The White Rock Pier may be repaired, but there’s still plenty of work left to do to improve the iconic, 100-plus year-old structure to ensure it remains strong for decades to come.
That was the message that White Rock Mayor Darryl Walker and members of the Friends of the Pier fundraising committee delivered Wednesday – along with a cheque for $100,000 – in an effort to keep the pier-refurbishment efforts top of mind as the three-year anniversary of storm that damaged it approaches later this year.
The six-figure donation to the city – which was made by Friends members Linda Hensman, Bob Bezubiak and Stewart Peddemors – is the latest sum that the committee has donated for pier-repair efforts since the structure was badly damaged by a Dec. 20, 2018 storm.

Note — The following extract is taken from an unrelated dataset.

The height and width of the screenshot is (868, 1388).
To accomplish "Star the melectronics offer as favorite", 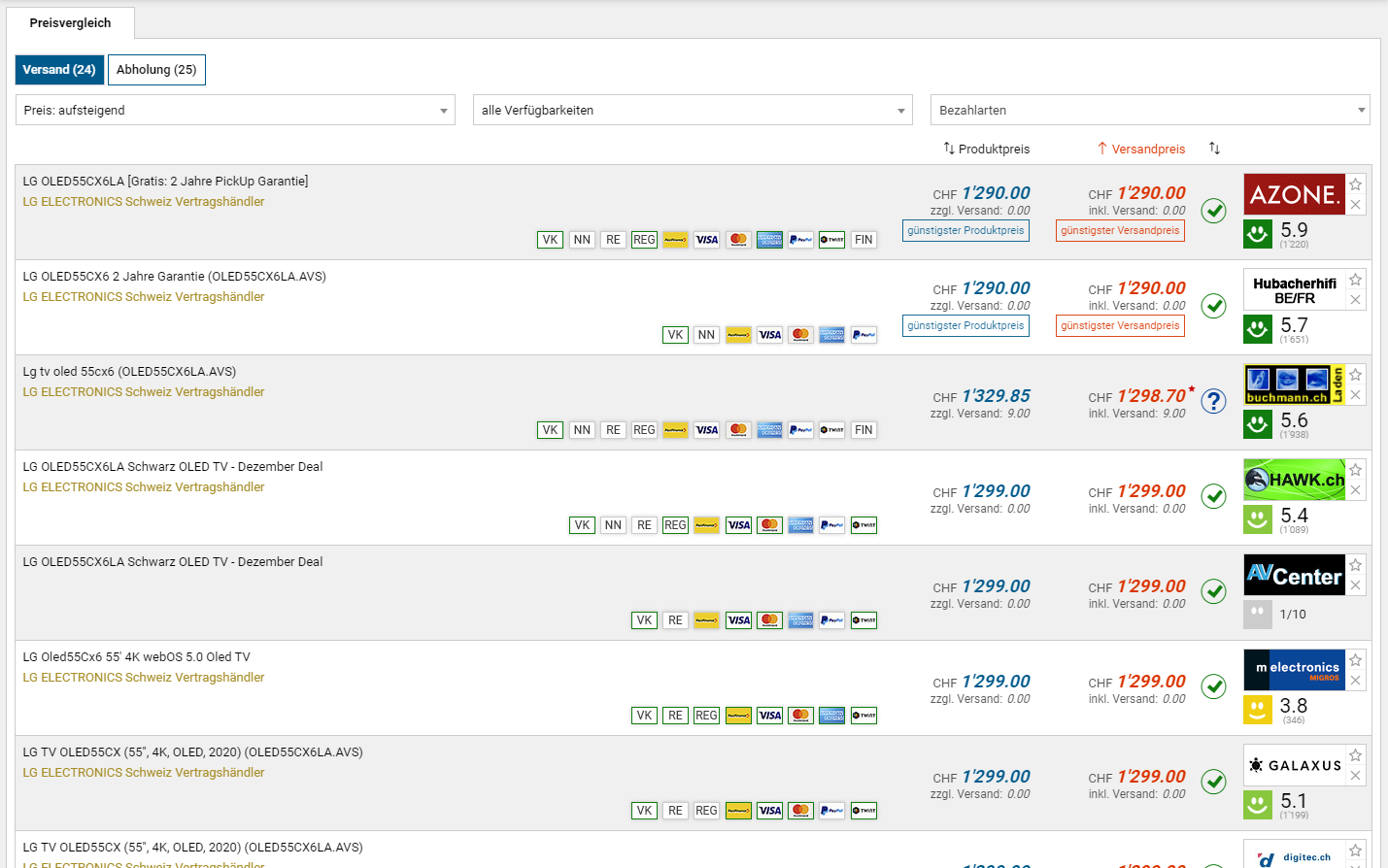I will pos(1355,660).
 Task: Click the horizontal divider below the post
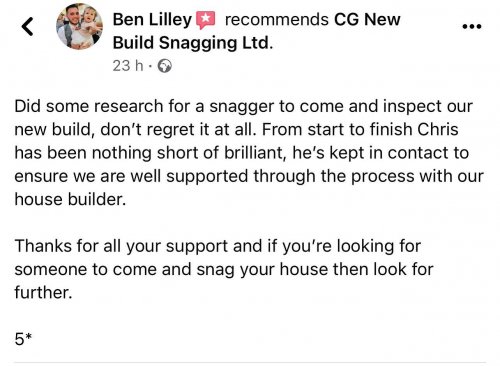(250, 362)
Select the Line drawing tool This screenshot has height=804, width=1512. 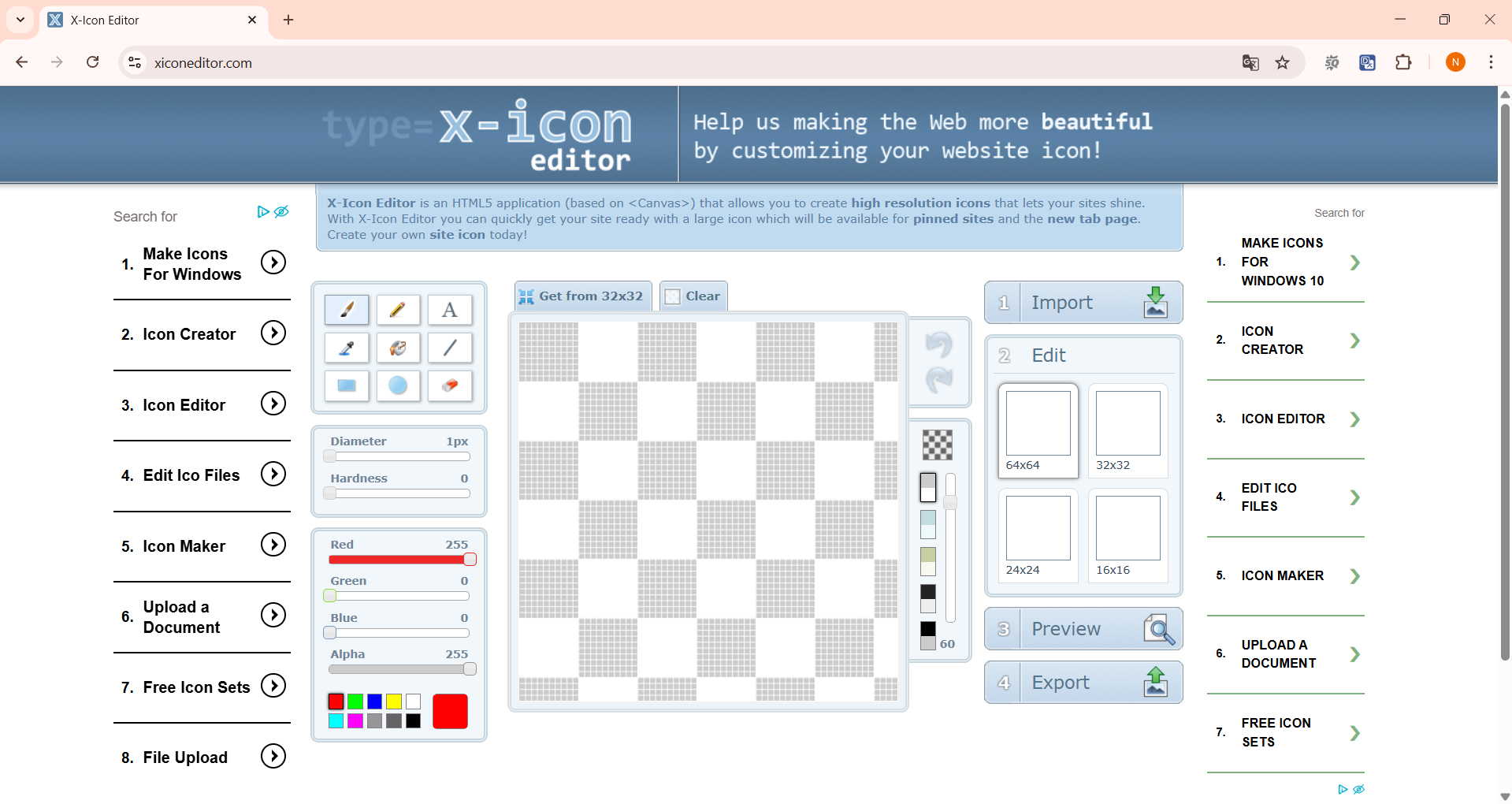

The committee originally made a $2-million pledge to help repair the pier, which was split in two by the storm, and while Walker reiterated Wednesday that the initial repairs are finished and associated bills paid – the pier reopened in the summer of 2019, 250 days after it was damaged – the new phase of work includes plans to strengthen both the south and north ends of the pier.
That work, Walker explained, is to include replacing the creosote wood posts with steel-reinforced ones, while also adding concrete cross pieces – the same work that was done to the damaged middle section of the pier.
Walker said that the cost to complete that work was estimated to be “between $11 and $12 million” while also noting the estimate was a couple years old and could well be “north of that now.”
Money raised by the Friends of the Pier committee has been raised primarily through the sale of pier planks, which cost $1,000 apiece and once sold will be adorned with the donor’s name.